Although the power of the Impressment Service to conscript was limited by law to seafarers, this was a broad definition with around a quarter of the Bay’s adult male population being at risk of impressment. There was a widespread fear that civilians without any seafaring background were being taken away, a belief that was confirmed when on May 6 1803, “shipwrights, a fishmonger, coal factor, grocer, cooper, ostler, shoemaker, constable, basket maker and many more” were taken in Brixham. All these men, however, had to be released because they were not seamen.
It looks as though the Brixham folk were lucky.

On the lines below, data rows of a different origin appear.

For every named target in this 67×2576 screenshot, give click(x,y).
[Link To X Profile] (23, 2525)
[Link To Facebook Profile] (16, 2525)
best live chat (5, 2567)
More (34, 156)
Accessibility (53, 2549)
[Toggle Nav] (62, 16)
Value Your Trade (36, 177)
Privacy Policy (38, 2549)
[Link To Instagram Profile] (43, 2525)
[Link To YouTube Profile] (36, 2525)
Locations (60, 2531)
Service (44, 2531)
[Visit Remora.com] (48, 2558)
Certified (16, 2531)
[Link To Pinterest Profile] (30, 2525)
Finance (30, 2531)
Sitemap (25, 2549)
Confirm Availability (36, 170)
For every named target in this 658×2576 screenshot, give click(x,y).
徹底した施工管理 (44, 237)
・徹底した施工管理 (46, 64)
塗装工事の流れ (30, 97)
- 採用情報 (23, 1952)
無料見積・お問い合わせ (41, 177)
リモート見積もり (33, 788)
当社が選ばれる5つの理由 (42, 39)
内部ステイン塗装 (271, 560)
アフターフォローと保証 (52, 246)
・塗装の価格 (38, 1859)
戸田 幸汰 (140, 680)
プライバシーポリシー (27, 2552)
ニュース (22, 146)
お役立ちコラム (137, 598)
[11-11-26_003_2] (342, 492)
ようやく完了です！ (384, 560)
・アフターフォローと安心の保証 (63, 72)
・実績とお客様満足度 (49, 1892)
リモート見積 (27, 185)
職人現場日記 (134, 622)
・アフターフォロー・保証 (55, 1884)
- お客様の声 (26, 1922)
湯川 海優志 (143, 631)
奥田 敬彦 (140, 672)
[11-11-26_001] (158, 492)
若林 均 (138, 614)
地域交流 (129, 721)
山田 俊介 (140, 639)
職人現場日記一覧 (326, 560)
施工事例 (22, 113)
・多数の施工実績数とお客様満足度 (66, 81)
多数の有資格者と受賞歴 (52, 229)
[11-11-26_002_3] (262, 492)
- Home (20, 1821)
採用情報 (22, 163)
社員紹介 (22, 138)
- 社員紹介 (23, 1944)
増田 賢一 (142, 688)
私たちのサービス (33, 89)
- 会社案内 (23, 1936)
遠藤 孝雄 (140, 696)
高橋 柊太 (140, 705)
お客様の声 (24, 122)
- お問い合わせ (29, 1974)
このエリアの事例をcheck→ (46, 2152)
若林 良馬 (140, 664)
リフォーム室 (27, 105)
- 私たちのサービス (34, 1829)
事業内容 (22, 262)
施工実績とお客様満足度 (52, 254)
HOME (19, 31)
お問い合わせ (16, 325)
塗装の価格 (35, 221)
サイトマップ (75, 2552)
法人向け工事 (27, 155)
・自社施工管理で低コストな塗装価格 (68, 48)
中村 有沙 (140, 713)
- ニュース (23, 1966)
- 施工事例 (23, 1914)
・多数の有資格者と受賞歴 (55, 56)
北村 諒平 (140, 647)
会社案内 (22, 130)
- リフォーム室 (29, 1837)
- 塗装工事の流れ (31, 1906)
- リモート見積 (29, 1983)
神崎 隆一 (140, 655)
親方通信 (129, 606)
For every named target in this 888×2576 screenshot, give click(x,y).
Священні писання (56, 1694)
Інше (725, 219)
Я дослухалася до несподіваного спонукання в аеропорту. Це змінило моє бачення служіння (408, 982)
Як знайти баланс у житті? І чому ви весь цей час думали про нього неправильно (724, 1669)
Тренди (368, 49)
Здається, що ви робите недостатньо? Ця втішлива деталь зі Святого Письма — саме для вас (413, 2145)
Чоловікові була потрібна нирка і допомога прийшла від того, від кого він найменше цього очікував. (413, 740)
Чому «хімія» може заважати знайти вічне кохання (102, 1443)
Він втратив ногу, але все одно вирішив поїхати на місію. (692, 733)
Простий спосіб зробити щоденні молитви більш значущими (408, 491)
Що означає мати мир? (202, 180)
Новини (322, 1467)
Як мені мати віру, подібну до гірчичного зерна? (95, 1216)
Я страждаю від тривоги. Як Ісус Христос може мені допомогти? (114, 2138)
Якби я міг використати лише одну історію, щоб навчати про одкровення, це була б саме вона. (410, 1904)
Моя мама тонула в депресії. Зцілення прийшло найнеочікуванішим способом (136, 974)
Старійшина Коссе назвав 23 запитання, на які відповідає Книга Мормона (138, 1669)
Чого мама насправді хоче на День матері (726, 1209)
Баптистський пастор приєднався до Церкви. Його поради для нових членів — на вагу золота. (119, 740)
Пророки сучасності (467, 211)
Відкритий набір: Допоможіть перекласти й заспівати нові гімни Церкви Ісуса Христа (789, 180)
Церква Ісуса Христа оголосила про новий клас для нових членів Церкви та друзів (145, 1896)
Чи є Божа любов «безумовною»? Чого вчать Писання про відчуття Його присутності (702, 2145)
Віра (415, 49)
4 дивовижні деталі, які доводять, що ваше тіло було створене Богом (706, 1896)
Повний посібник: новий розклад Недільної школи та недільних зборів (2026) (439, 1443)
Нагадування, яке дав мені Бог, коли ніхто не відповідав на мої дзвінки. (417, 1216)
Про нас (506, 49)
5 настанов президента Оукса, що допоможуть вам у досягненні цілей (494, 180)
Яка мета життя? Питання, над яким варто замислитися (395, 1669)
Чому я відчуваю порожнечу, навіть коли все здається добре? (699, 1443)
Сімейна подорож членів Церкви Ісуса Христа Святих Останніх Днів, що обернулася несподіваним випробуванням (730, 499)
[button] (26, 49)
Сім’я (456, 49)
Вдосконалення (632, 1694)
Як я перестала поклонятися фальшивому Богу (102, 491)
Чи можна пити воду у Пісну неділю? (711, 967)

Court records show fights breaking out as people attempted to avoid wrongful impressment, and The Times reported occasions when press gangs instituted a ‘hot press’ (ignoring protections against impressment) in order to man the navy.
Impressment was often resisted by local officials who imprisoned officers from the Impress Service, or opposed them by force of arms. The local populace would also band together to oppose their activities. In the 1803 Easton Massacre a press gang, attempting to impress local quarrymen, fired on a crowd, killing four people in the village of Easton further up our coast on the Isle of Portland. Nevertheless, impressment was repeatedly upheld by the courts, as it was deemed vital to the war effort.
So why was Brixham targeted by the press gangs?
In a reversal of our present day centres of the Bay, Brixham was the largest town with a population of around 3,700. In contrast, Paignton had 1600 residents and Torquay only 800.
As a maritime town had many seafaring in its streets and there may have been more opportunities for the press gangs to operate anonymously in a larger community. The town supplied the fleet and had an almost Wild West feel which even required the setting up of a marine guard to prevent, “scenes of drunkenness, obscenity, blasphemy and consequent casualties (by the men fighting with each other and falling over precipices) which, to the disgrace of His Majesty’s Navy obtained heretofore in watering the fleet at Brixham.” In contrast outsiders would have been more obvious in smaller and quieter Paignton and Torquay.
The threat from impress was significant in a Bay often filled with ships hungry for new recruits. It was said that in response to this ongoing danger Brixham’s fishermen designed small boats with a crew of two men and two boys to evade the press men.
Of course, while the navy could forcibly recruit, it often quickly lost many of those it seized. There were high levels of desertion with rates on naval ships averaging 25% annually- with surprisingly little difference between volunteers and pressed men. Admiral Nelson in 1803 noted that since 1793 more than 42,000 sailors had deserted.
The activities of the press gangs inevitably gave rise to legends. One is that a trick was used in taverns where a recruiter would drop a Kings shilling (‘prest money’) into a man’s drink so he was deemed to have volunteered. This then led tavern owners putting glass bottoms in their tankards. This one isn’t true- impressing officers were subject to fines for using trickery and a volunteer, in theory at least, had time to change his mind.
The years when the press gang could intimidate the population of Torbay came to an end with the surrender of Napoleon in 1814. Britain no longer had the need to impress sailors and never again used that means of forced recruitment.